Fun above 6000 rpm (I think the VTEC kicks in at around 6500).

However, no low end torque, which I would find very tiresome.


----------



## BAMTT (Feb 22, 2004)

jampott said:


> Soulctrla said:
> 
> 
> > > try holding a live mic near a speaker
> ...


No, it isn't a reference to that at all.[/quote]

:roll: :lol:


----------



## Carlos (May 6, 2002)

I'm seriously considering it for my next car.

Had a drive in a mate's car last year and absolutely loved it, loved it. Much fun to be had on roundabouts.
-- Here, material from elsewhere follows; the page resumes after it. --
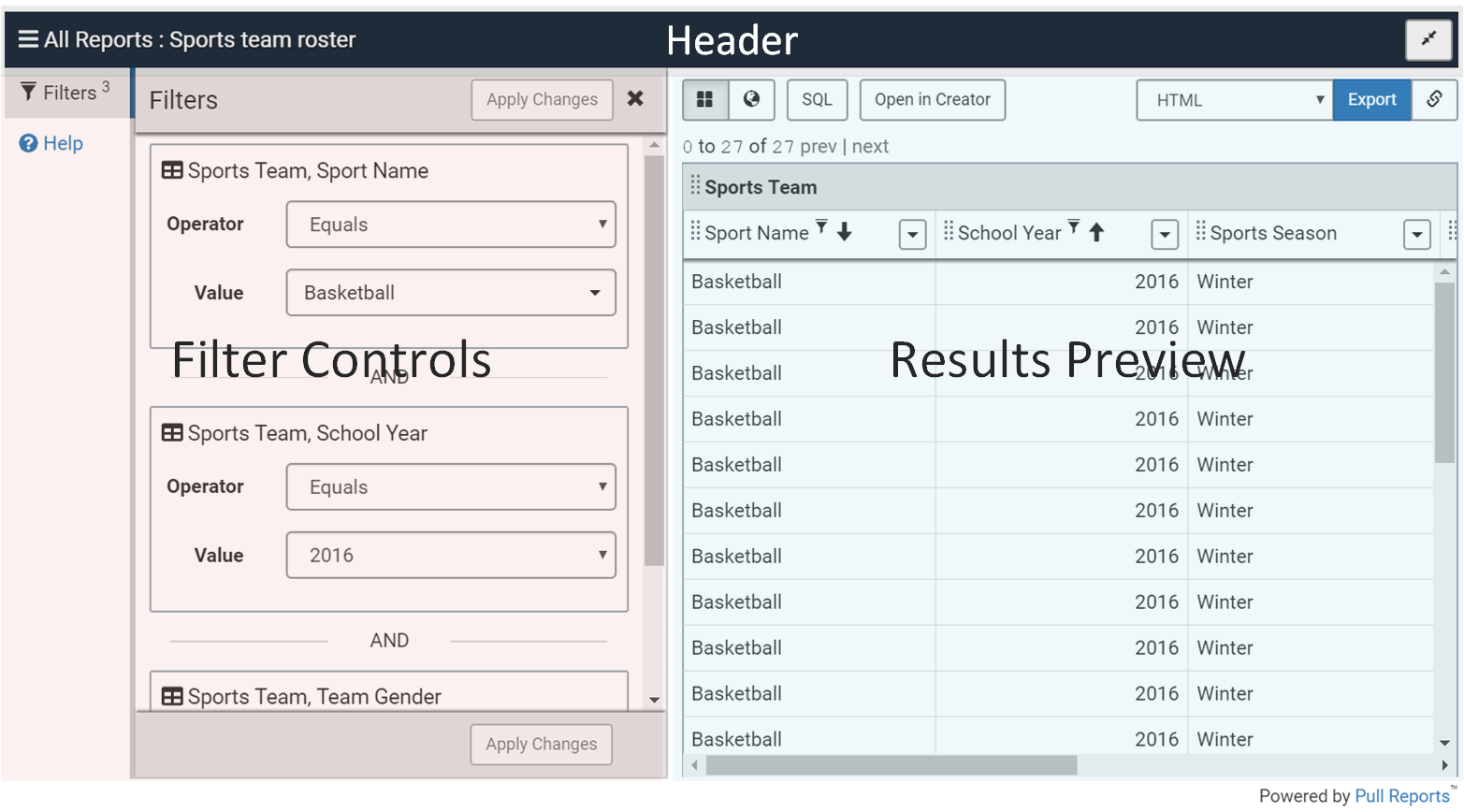Click the Sport Name column filter icon
Image resolution: width=1464 pixels, height=812 pixels.
821,226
A little down on power for my tastes, I would have to sort that out.


----------



## Jac-in-a-Box (Nov 9, 2002)

Wayward handling with a propensity for parking their arse through hedges, walls etc :wink:

Dave


----------



## Niko (May 10, 2005)

Jac-in-a-Box said:


> Wayward handling with a propensity for parking their arse through hedges, walls etc :wink:
> 
> Dave


i was under the impression they were right on the money, best sprts car money coulb buy in that price bracket, and seems to win alot of awards!

can these car bhp be increased? map, chip?

niko


----------



## p1tse (Sep 20, 2004)

Jac-in-a-Box said:


> Wayward handling with a propensity for parking their arse through hedges, walls etc :wink:
> 
> Dave


why is this? is it because it has twitchy handling, poor traction or a combination of both plus more and the fact that it's screaming in high revs within vtec?


----------



## jampott (Sep 6, 2003)

p1tse said:


> Jac-in-a-Box said:
> 
> 
> > Wayward handling with a propensity for parking their arse through hedges, walls etc :wink:
> ...


I think its missing some of the electronic driver aids, is RWD with quite high power, and often driven without the respect it deserves...
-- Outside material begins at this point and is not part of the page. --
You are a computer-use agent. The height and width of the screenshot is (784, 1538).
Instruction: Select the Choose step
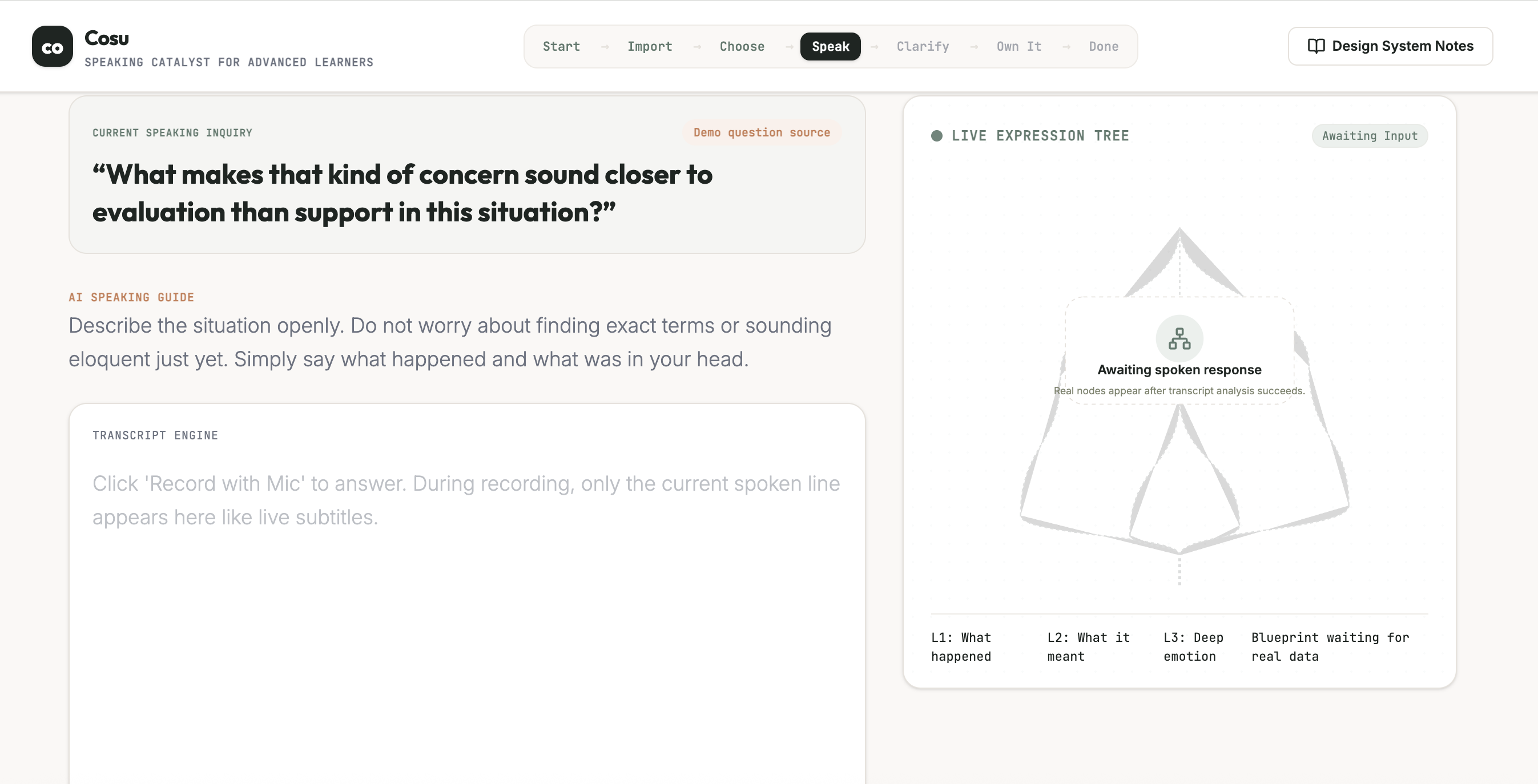point(742,47)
I don't think its a car you can get the best out of on the UK's roads...


----------



## Carlos (May 6, 2002)

jampott said:


> I think its missing some of the electronic driver aids, is RWD with quite high power, and often driven without the respect it deserves...
> 
> I don't think its a car you can get the best out of on the UK's roads...


In the wet particularly.

Seeing an increasing number of these venturing out on track, not so long ago you never saw them. Not seen a quick one yet. I believe you can get a turbo/supercharged upgrade. Standard suspension supposed to be quite handy for the track.


----------



## Blade_76 (Aug 11, 2004)

I was considering one of these a few months back, but I decided on keeping my TT instead due to a number of things including:

Looks, Size (lack of.... no good if your broad shouldered), Safety, Higher Insurance than the TT!!!!

The new 2006 Model is supposed to have more safety features, stability etc... And slightly bigger I think I read somewhere. Check out http://www.s2ki.com/forums/index.php?showforum=25 for more info :wink:


----------